═══ Items
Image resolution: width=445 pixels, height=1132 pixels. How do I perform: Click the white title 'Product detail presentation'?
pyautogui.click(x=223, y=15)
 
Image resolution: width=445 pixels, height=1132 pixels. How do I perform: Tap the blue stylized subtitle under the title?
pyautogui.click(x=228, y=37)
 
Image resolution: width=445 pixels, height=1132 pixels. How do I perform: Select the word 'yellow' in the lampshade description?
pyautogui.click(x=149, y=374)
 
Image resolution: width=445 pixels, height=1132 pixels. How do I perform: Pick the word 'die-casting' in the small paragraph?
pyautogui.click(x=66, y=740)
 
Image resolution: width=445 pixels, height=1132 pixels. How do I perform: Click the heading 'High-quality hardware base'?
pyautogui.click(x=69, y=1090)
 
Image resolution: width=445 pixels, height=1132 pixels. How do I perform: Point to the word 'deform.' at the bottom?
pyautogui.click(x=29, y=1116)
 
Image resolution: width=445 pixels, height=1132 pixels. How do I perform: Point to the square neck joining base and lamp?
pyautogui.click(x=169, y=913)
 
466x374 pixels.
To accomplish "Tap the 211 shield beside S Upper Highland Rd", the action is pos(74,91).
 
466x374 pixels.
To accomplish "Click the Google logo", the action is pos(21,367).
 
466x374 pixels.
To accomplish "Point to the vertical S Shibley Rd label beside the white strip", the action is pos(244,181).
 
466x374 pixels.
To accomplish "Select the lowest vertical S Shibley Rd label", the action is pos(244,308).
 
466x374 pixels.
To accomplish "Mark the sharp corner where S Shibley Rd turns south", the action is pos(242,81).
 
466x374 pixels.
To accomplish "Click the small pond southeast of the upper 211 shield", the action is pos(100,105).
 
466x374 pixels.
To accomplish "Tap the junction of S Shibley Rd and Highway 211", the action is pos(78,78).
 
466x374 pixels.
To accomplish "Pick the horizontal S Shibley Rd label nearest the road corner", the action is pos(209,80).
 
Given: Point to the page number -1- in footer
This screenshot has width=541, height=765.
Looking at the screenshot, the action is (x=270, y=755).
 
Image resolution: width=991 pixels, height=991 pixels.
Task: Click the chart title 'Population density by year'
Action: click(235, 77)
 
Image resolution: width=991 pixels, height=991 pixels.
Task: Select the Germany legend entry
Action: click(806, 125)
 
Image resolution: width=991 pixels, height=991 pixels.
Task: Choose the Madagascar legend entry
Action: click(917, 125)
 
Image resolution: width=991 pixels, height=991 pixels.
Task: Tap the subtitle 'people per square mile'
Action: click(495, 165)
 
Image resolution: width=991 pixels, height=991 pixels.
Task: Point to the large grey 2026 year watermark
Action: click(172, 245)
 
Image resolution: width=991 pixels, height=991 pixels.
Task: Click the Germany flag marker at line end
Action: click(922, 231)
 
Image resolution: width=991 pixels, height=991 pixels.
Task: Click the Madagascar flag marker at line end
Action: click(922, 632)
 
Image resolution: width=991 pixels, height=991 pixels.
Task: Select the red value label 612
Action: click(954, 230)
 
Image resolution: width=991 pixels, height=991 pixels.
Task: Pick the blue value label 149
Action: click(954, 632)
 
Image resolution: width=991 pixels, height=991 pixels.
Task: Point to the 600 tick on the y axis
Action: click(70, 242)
══════
◆ What to produce: Write out the whole listing above line for line, changing nothing.

◆ Problem solution:
Image resolution: width=445 pixels, height=1132 pixels. How do I perform: Click the white title 'Product detail presentation'?
pyautogui.click(x=223, y=15)
 
Image resolution: width=445 pixels, height=1132 pixels. How do I perform: Tap the blue stylized subtitle under the title?
pyautogui.click(x=228, y=37)
 
Image resolution: width=445 pixels, height=1132 pixels. How do I perform: Select the word 'yellow' in the lampshade description?
pyautogui.click(x=149, y=374)
 
Image resolution: width=445 pixels, height=1132 pixels. How do I perform: Pick the word 'die-casting' in the small paragraph?
pyautogui.click(x=66, y=740)
 
Image resolution: width=445 pixels, height=1132 pixels. How do I perform: Click the heading 'High-quality hardware base'?
pyautogui.click(x=69, y=1090)
 
Image resolution: width=445 pixels, height=1132 pixels. How do I perform: Point to the word 'deform.' at the bottom?
pyautogui.click(x=29, y=1116)
 
Image resolution: width=445 pixels, height=1132 pixels. How do I perform: Point to the square neck joining base and lamp?
pyautogui.click(x=169, y=913)
 
466x374 pixels.
To accomplish "Tap the 211 shield beside S Upper Highland Rd", the action is pos(74,91).
 
466x374 pixels.
To accomplish "Click the Google logo", the action is pos(21,367).
 
466x374 pixels.
To accomplish "Point to the vertical S Shibley Rd label beside the white strip", the action is pos(244,181).
 
466x374 pixels.
To accomplish "Select the lowest vertical S Shibley Rd label", the action is pos(244,308).
 
466x374 pixels.
To accomplish "Mark the sharp corner where S Shibley Rd turns south", the action is pos(242,81).
 
466x374 pixels.
To accomplish "Click the small pond southeast of the upper 211 shield", the action is pos(100,105).
 
466x374 pixels.
To accomplish "Tap the junction of S Shibley Rd and Highway 211", the action is pos(78,78).
 
466x374 pixels.
To accomplish "Pick the horizontal S Shibley Rd label nearest the road corner", the action is pos(209,80).
 
Given: Point to the page number -1- in footer
This screenshot has width=541, height=765.
Looking at the screenshot, the action is (x=270, y=755).
 
Image resolution: width=991 pixels, height=991 pixels.
Task: Click the chart title 'Population density by year'
Action: click(235, 77)
 
Image resolution: width=991 pixels, height=991 pixels.
Task: Select the Germany legend entry
Action: click(806, 125)
 
Image resolution: width=991 pixels, height=991 pixels.
Task: Choose the Madagascar legend entry
Action: click(917, 125)
 
Image resolution: width=991 pixels, height=991 pixels.
Task: Tap the subtitle 'people per square mile'
Action: click(495, 165)
 
Image resolution: width=991 pixels, height=991 pixels.
Task: Point to the large grey 2026 year watermark
Action: click(172, 245)
 
Image resolution: width=991 pixels, height=991 pixels.
Task: Click the Germany flag marker at line end
Action: click(922, 231)
 
Image resolution: width=991 pixels, height=991 pixels.
Task: Click the Madagascar flag marker at line end
Action: click(922, 632)
 
Image resolution: width=991 pixels, height=991 pixels.
Task: Select the red value label 612
Action: click(954, 230)
 
Image resolution: width=991 pixels, height=991 pixels.
Task: Pick the blue value label 149
Action: click(954, 632)
 
Image resolution: width=991 pixels, height=991 pixels.
Task: Point to the 600 tick on the y axis
Action: click(70, 242)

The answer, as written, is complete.